Bersamaan dengan peran serta masyarakat untuk membantu peran, fungsi dan wewenang maka diperlukan suatu mekanisme penerimaan laporan masyarakat yang lebih tanggap, tangkas dan cepat dalam menjawab laporan masyarakat. Kelambanan POLRI untuk bertindak terhadap pelanggaran hukum yang terjadi, disinyalir sebagai alas bagi sebagian kalangan untuk membentuk front sendiri guna memberikan perlindungan bagai masyarakatnya, ataupun dengan alasan untuk penegakan amar ma’ruf nahi mungkar. Secara sepihak pembenrukan front atau kesatuan sendiri dalam masyarakat memang dilindungi haknya oleh Konstitusi, namun bagaimana bila hal itu telah merangsek sampai pada tahap penegakan hukum secara sepihak (eigenrichting). Hal ini tetap tak dapat dibenarkan, menurut hemat saya Kepolisian berada dalam posisi yang sulit dalam satu sisi Polisi dianggap membiarkan pengrusakan yang terjadi namun disisi lain pengrusakan tersebut mereka lakukan karena Polisi tidak bertindak. Hal ini terjadi pangkalnya karena mekanisme penyelesaian pengaduan yang masih kurang tanggap, tangkas dan cepat.
Namun terlepas dari semua polemik yang ada menurut hemat saya mekanisme displin yang kini ada di POLRI bahkan kerap kali persidangan Disiplin diperlihatkan meskipun tidak secara gamblang oleh Media Elektronik, namun mekanisme pelaporan publik atas pelanggaran dan penyalahgunaan profesi kepolisian masih kurang tersebarluaskan di masyarakat.
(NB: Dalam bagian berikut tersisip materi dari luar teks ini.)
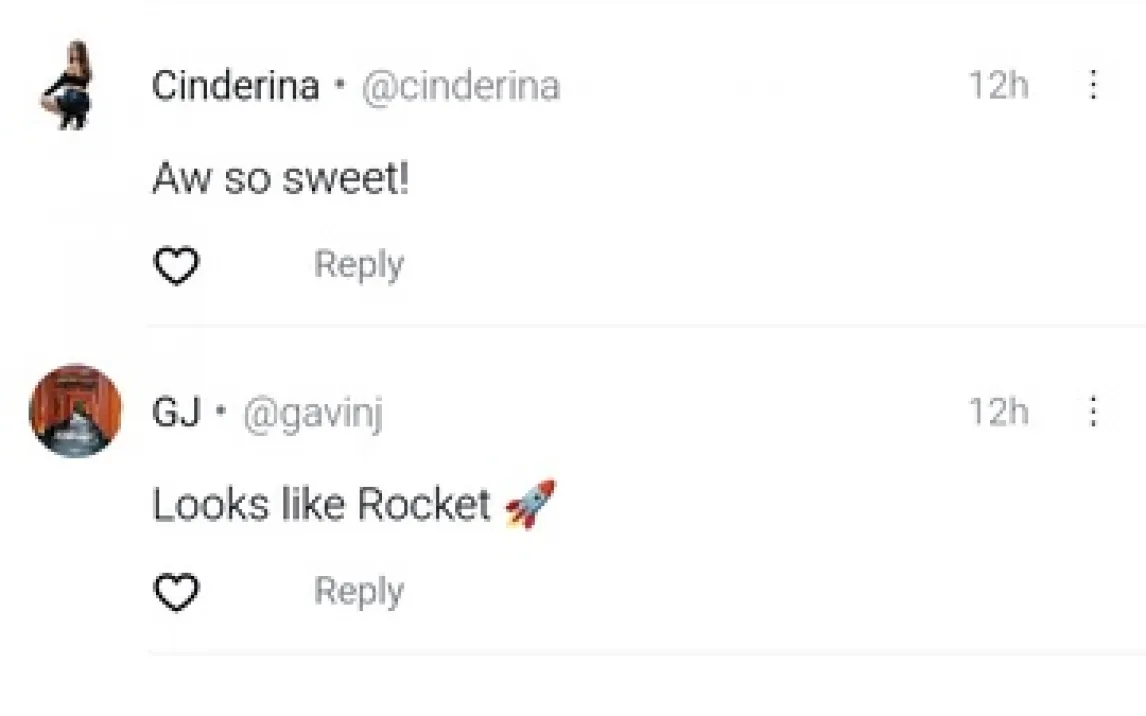
Task: Click the GJ display name
Action: (176, 412)
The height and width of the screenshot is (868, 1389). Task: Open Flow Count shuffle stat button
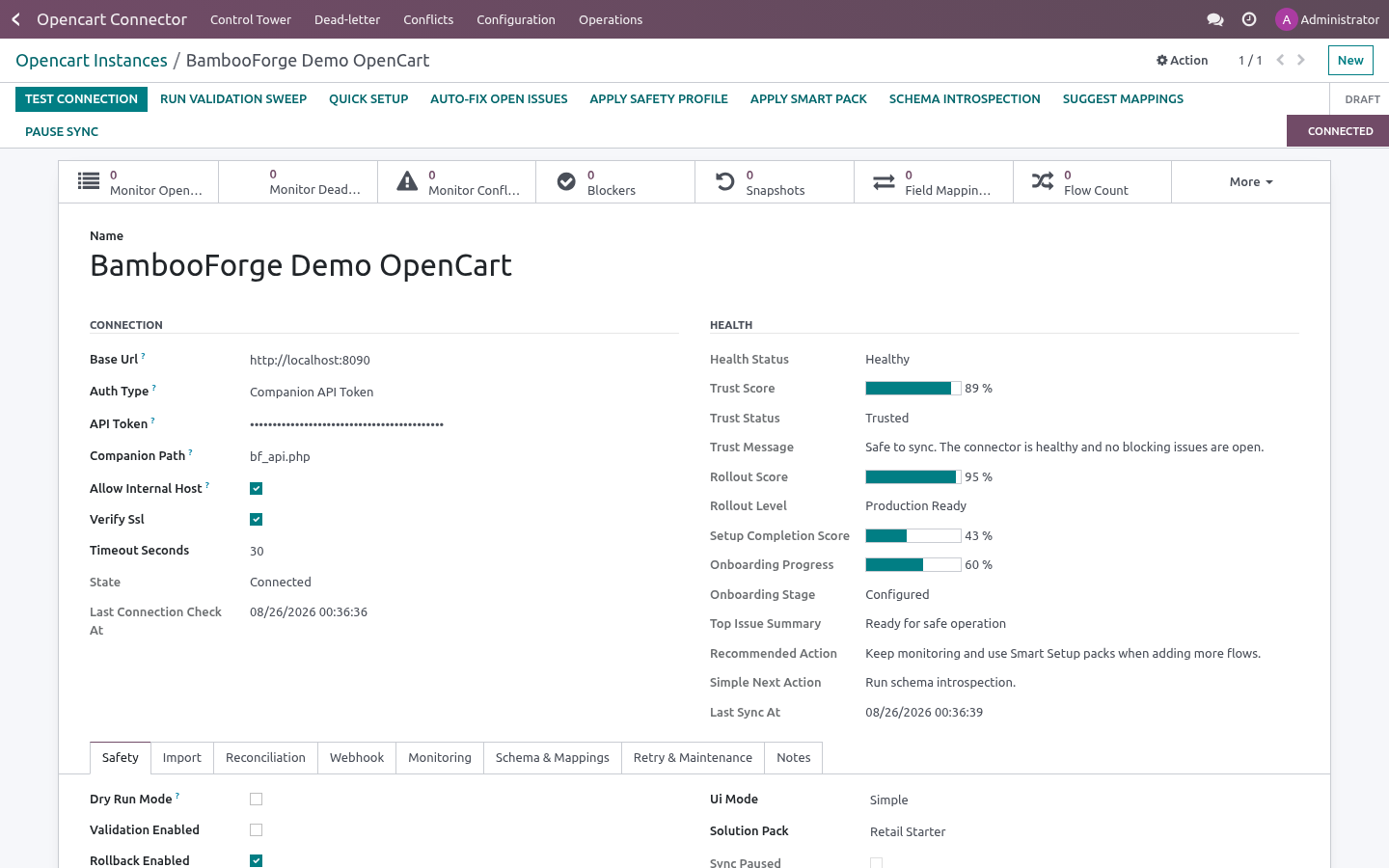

Masyarakat juga tak bisa menutup mata ketika terdapat anggota Kepolisian yang menyalahgunakan atau melakukan penyimpangan profesionalnya namun mungkin tidak tahu kemana laporan harus dilayangkan.
Dalam hal ini menurut hemat saya Kepolisian harus bekerjasama dengan masyarakat atau organisasi non pemerintah yang fokus pada pelayanan publik untuk dapat menyebarluaskan dan memberikan pemahaman untuk hal tersebut. sangat penting untuk dicatat pula, bahwa bila mekanisme pengajuan pelaporan telah dimengerti masyarakat maka diperlukan mekanisme publik untuk memberitahukan perihal tibdak lanjut laporan masyarakat tersebut. mekanisme dimaksud adalah dengan menyampaikan kepada pelapor langsung tentang tindak lanjut atas laporan tersebut dan mekanisme publik atas laporan masyarakat yang kerap diterima.
Besar harapan saya bahwa POLRI dan masyarakat dapat bekerjasam dengan baik seiring dengan peningkatan profesionalitas pejabat kepolisian dalam menjalankan tugas, fungsi dan wewenangnya di masyarakat. Sehingga figur Polisi yang didamba dan dicintai publik sebagai pelindung, pengayom dan pelayan masyarakat dapat terwujudkan dengan baik.